While most floor covering installers specialize in one or two types of flooring, Roy Davison does it all. Ceramic, wood, carpet, resilient – if you can walk on it, Davison can install it. And install it well.

With 34 years experience, a meticulous eye for detail, and a dedication to continued training, Davison’s Roy’s Floor Covering Service has always been a busy place, even in a Missouri town of just 10,000.

Davison began his career in the 1970s and joined International Certified Floorcovering Installers (CFI) upon its launch in 1993. He became the Kansas City chapter president and eventually joined the board of directors.

Business was still booming in 2007 when Davison began to notice the boxes he once carried with ease suddenly felt heavier. “I thought the manufacturers were putting more materials in their shipments,” he recalled.

He then began falling down for no apparent reason. One day Davison attempted to cross a busy road when he realized he could no longer run. Then he experienced difficulty standing up from floor installations. He had to build himself portable steps to take with him on jobs so that he could get up more easily.

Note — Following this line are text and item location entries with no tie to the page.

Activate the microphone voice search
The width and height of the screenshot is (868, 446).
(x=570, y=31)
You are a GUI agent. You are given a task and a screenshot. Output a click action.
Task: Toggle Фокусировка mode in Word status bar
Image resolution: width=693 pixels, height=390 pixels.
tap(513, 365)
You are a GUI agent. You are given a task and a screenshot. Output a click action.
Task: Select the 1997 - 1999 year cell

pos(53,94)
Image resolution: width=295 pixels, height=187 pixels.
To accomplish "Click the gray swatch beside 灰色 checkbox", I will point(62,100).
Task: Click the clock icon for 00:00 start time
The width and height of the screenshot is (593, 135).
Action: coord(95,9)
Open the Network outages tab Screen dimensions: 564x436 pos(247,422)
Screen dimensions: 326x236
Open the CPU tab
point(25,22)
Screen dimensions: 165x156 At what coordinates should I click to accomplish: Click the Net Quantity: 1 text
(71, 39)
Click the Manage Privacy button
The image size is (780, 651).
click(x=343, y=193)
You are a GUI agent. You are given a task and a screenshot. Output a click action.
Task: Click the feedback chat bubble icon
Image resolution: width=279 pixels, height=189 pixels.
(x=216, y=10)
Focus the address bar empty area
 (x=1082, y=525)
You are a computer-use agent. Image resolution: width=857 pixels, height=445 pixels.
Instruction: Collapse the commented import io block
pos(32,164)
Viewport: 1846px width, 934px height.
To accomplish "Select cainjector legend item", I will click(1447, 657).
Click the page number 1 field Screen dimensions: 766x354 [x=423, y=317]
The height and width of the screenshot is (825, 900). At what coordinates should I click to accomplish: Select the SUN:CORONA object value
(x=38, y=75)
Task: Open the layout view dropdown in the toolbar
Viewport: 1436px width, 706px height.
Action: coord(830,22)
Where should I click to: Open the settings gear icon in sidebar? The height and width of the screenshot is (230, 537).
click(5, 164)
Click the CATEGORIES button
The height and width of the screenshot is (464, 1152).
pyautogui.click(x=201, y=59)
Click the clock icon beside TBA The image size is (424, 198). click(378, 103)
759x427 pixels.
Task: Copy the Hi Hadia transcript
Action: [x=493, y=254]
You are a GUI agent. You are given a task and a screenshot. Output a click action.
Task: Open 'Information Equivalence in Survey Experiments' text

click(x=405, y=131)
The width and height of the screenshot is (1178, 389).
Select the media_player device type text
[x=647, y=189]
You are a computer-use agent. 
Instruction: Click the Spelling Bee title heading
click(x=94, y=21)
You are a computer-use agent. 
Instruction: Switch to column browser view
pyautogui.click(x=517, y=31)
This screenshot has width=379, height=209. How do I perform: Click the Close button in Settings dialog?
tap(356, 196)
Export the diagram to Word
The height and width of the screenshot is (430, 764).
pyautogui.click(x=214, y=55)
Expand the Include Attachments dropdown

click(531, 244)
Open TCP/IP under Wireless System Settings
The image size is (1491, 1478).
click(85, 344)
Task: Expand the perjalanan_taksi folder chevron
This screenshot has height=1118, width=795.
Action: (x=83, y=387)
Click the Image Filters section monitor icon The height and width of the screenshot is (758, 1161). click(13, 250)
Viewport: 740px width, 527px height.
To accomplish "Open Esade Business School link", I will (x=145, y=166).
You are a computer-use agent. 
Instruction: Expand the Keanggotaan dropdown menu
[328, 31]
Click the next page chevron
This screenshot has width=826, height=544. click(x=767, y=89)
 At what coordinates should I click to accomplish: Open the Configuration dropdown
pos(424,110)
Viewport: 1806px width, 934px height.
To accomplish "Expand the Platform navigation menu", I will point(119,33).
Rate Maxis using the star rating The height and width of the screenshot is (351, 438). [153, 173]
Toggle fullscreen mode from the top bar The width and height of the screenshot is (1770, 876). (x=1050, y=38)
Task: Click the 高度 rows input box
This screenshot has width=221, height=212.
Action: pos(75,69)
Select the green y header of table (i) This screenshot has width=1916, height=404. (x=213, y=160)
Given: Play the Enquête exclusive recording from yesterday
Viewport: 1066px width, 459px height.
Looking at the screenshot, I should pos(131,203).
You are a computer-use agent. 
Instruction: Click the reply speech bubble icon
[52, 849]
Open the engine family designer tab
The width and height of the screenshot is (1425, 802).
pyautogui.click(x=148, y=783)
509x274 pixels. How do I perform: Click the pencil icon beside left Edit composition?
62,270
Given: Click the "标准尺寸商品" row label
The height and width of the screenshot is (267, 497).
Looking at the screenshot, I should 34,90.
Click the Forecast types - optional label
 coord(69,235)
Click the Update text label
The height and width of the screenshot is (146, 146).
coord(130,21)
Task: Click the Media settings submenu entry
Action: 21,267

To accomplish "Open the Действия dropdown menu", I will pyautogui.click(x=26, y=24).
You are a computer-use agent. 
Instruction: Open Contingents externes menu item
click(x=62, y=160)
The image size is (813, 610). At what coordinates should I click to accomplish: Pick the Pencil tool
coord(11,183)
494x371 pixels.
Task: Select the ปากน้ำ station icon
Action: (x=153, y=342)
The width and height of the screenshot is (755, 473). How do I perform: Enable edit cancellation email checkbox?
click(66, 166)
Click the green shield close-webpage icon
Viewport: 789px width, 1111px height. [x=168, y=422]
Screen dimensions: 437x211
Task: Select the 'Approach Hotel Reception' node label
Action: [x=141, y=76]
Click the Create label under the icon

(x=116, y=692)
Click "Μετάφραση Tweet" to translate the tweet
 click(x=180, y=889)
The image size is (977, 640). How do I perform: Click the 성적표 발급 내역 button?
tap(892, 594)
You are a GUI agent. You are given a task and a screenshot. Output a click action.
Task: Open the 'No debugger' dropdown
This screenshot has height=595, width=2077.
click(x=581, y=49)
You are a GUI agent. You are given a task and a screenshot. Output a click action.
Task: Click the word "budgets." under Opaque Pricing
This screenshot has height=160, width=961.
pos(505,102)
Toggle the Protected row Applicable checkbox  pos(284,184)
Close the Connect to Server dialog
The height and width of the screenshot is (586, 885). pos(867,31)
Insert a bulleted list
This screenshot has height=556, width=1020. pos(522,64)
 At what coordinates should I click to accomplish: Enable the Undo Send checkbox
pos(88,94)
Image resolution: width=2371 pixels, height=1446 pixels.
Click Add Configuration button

It soon became apparent that Davison was not experiencing normal signs of aging. He was only 52. Davison quickly saw a specialist who took readings from the muscles in his arms and legs with long needles – and without anesthesia. The doctor did shock treatments and blood work, including DNA testing.

Later that year, Davison was diagnosed with a form of Muscular Dystrophy (MD) – a group of muscle diseases that weaken the musculoskeletal system and hamper locomotion. Muscular dystrophies are characterized by progressive skeletal muscle weakness, defects in muscle proteins, and the death of muscle cells and tissue.

Davison’s entire torso was affected by the disease, including his arms, legs, shoulders and hips. At 6’2” and 220 pounds, Davison was used to picking up a 100-pound roller with one hand and carrying it from his work van onto the jobsite. Now he was having trouble lifting a cup of coffee.

Over time, Davison’s condition worsened. He could no longer climb out of a bed or chair without assistance. He became confined to his rural community home – unable to visit the city MDA Center or his team of doctors. His wife was forced to go back to school to obtain her teaching certification. Disability payments helped, but without the ability to run his business, Davison’s income ceased and his family’s savings dwindled.

His DNA test alone cost $3,000 and was not covered by his medical insurance. Medical expenses mounted. He required a special bed and chair that could lift him 30” off the ground so that he could stand up, adding even more to the list of items not covered by insurance. A much-needed wheelchair-accessible van was simply out of the question.

As the consummate student, Davison had attended a number of CFI events where he often heard then WFCA CEO Chris Davis speak about the Floor Covering Industry Foundation (FCIF).

Founded in 1980 by several prominent industry figures and led by the late Walter Guinan, the FCIF is dedicated to financially assisting floor covering industry professionals who experience catastrophic illness, severe disabilities or other life-altering hardships.

After two to three years of “living in denial,” Davison finally applied to the Foundation by submitting a simple history of his condition, as well as providing details of his family’s financial situation. Within a matter of weeks, the Foundation agreed to provide a grant of supplemental income, divided into six installments over a period of time.

“I’m not comfortable reaching out for help,” Davison said. “I’ve always been the provider; it’s always been my job to take care of everything. Plus I’ve always been my own boss. But I had to face the reality that I can’t do this by myself.”

Today, Davison continues to contribute to the industry by taking tech calls from across the United States and contributing articles to installation trade magazines. Though these efforts are pro bono, “it gives me a sense of giving back,” Davison said.

“What the FCIF has truly given me is my freedom,” Davison added. “I felt like a prisoner in my own home, but their financial help is going to pay for almost half of the wheelchair-accessible vehicle that is going to give me back at least a portion of my independence.”

The FCIF treats all of its grant recipients confidentially. The only reason that Davison’s story is being told is because he chose to go public. He hopes to show his appreciation to the organization and give it a human face so that others may be aware of its extraordinary efforts.

Since its founding, the FCIF has granted more than $3 million to help those in need. Beneficiaries include retailers, installers, retail salespeople, distributor personnel, mill employees and executives. The Foundation ensures that these philanthropic efforts are accomplished with compassion, confidentiality and preservation of dignity for the individuals concerned. Financial help is viewed as an opportunity to say “We care” to those in our industry.